I think in this case, as you've said many times before in the past my good friend, "the right tool for the right job". Might be best for the OP to just purchase a mortiser if this is what they're truly after.


----------



## TanOak (May 31, 2010)

Hamlin said:


> Might be best for the OP to just purchase a mortiser if this is what they're truly after.

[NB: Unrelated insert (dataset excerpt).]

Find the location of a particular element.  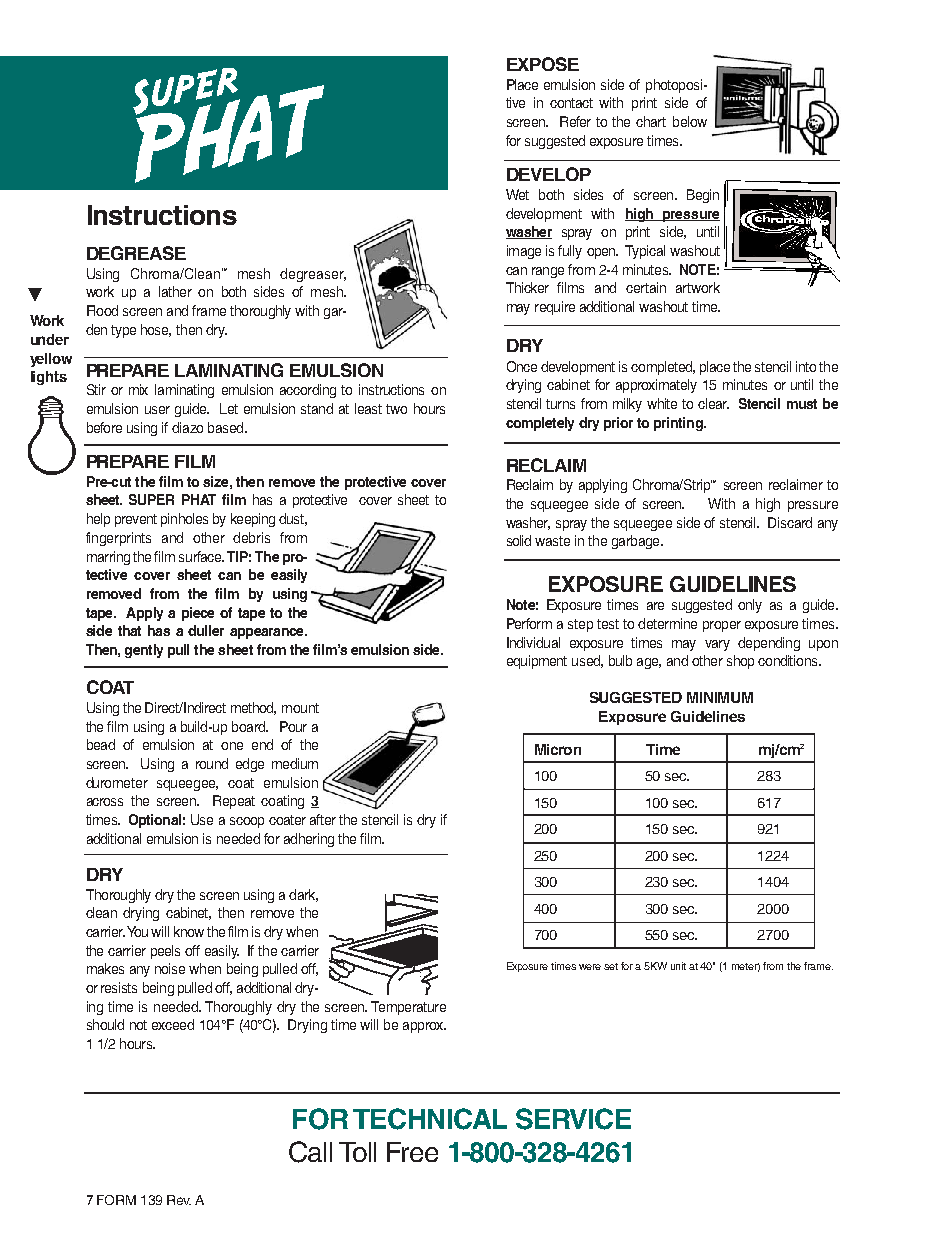

TECHNICAL is located at coordinates (430, 1119).
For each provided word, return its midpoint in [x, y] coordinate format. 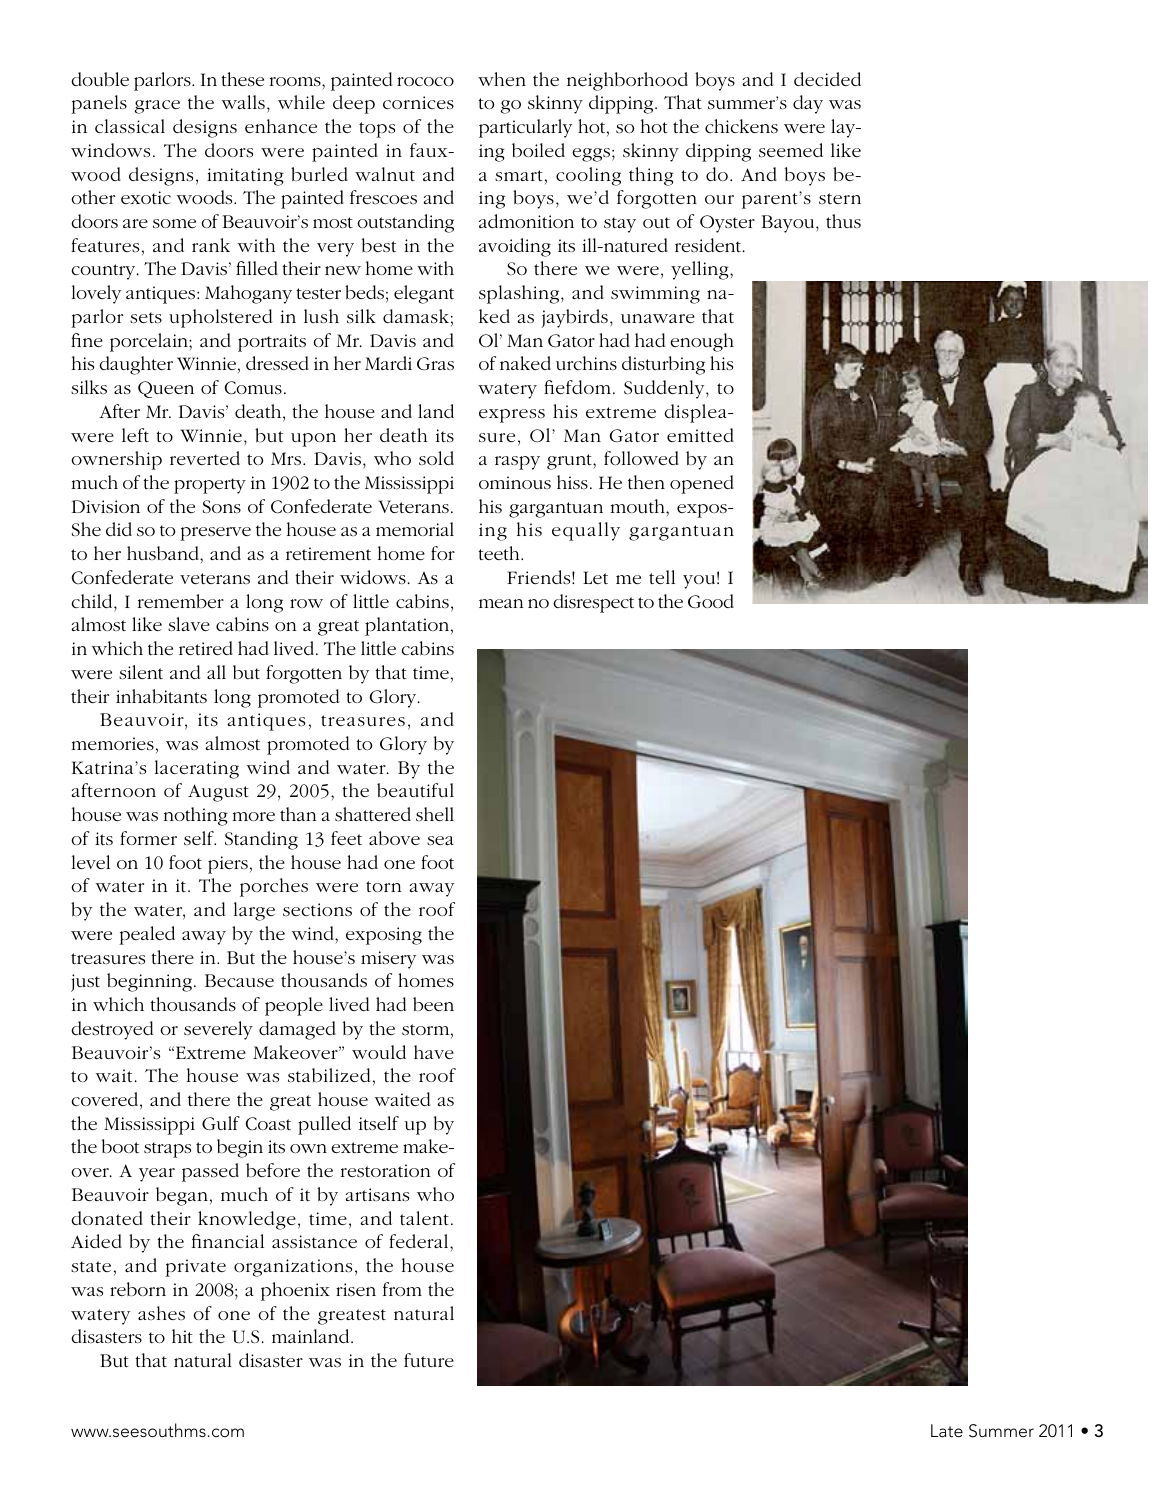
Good [711, 601]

Perhaps I did not give enough context. I do a lot of slot mortising and have used my existing shop built table for years. It is built with x-y direction travel on linear ball bearings and the table travel is super smooth. However, I have not been all that happy with the vertical travel mechanisms I have used and so I've been on the lookout for a better system. As you will see in my earlier post (which is waiting moderator approval presumably because I am a beginner on this forum) right now I am just modifying that system to use the vertical travel mechanism from a salvaged drum sander. I got that mechanism mounted today and the pic is below. It came with a motor and I thought it would be pretty slick if I could use that with a chuck (like most commercial slot mortisers do). 
If that doesn't work out I can always mount a router. If I do go with a router I will need a collet extender because of the geometry of the vertical travel mechanism. I've been searching this forum and it seems like the MLCS extender will work if I go that way. By the way I have a Multico 20 hollow chisel mortiser that I use occasionally but mostly rely on the slot mortising system. I also have a Matchmaker system but its a bit lightweight for my taste. 
Thanks,
Jim


----------



## dutchman 46 (May 23, 2007)

Thank you for Your post, and update. As You can see, this turned out to be a great post! Thank you for joining, and keep us informed of Your progress.


----------



## Hamlin (Dec 25, 2005)

For some reason, your pics didn't load for me when I had replied. If you're still intending on using end mills, a drill chuck will work. Again, check with Grizzly.


----------



## TanOak (May 31, 2010)

Hamlin said:


> If you're still intending on using end mills, a drill chuck will work. Again, check with Grizzly.


Yes, still intending to use end mills, thanks. Based on responses I got to a similar post over on the Practical Machinist forum I ordered a Jacobs chuck for the 5/8" motor shaft and it should be here this week. Will report on how it goes. 
Cheers,
Jim


----------